Problem to work on
Every line below between the line holding "This screenshot has width=1859, height=978." and the line holding "Given: Open the RA user avatar menu", inclusive, should be repeated exactly, and all other lines omitted.

Start of Data in this exercise

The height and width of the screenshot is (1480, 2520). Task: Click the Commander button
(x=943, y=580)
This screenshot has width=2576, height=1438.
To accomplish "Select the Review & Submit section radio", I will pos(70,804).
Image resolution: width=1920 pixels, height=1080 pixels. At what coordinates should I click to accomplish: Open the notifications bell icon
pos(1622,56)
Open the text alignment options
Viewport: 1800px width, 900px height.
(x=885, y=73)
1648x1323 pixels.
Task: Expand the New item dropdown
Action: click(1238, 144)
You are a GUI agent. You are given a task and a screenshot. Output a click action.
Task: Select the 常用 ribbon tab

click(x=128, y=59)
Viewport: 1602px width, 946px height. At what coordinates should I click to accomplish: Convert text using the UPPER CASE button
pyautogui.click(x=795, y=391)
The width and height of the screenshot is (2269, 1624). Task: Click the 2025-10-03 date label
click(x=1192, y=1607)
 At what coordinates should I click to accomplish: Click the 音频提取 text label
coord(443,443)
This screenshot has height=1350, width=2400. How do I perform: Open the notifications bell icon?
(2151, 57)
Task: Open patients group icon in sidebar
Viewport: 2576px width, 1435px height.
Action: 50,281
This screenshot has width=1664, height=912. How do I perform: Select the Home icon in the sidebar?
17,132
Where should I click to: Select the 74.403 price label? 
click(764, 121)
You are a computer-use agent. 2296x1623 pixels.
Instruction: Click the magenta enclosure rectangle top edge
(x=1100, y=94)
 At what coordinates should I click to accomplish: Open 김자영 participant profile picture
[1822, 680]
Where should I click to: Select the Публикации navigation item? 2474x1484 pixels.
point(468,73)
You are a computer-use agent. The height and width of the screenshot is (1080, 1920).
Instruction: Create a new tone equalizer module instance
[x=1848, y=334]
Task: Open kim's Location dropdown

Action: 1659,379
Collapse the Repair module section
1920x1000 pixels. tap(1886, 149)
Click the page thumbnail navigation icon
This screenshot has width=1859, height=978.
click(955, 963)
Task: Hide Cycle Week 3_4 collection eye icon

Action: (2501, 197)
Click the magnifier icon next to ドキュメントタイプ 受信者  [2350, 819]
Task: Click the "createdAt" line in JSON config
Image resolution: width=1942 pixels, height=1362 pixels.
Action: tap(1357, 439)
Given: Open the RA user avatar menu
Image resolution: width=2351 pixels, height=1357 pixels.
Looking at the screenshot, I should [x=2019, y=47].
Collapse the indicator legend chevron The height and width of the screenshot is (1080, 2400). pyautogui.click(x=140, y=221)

End of Data in this exercise

Answer to the exercise
This screenshot has width=1859, height=978.
click(955, 963)
Task: Hide Cycle Week 3_4 collection eye icon

Action: (2501, 197)
Click the magnifier icon next to ドキュメントタイプ 受信者  [2350, 819]
Task: Click the "createdAt" line in JSON config
Image resolution: width=1942 pixels, height=1362 pixels.
Action: tap(1357, 439)
Given: Open the RA user avatar menu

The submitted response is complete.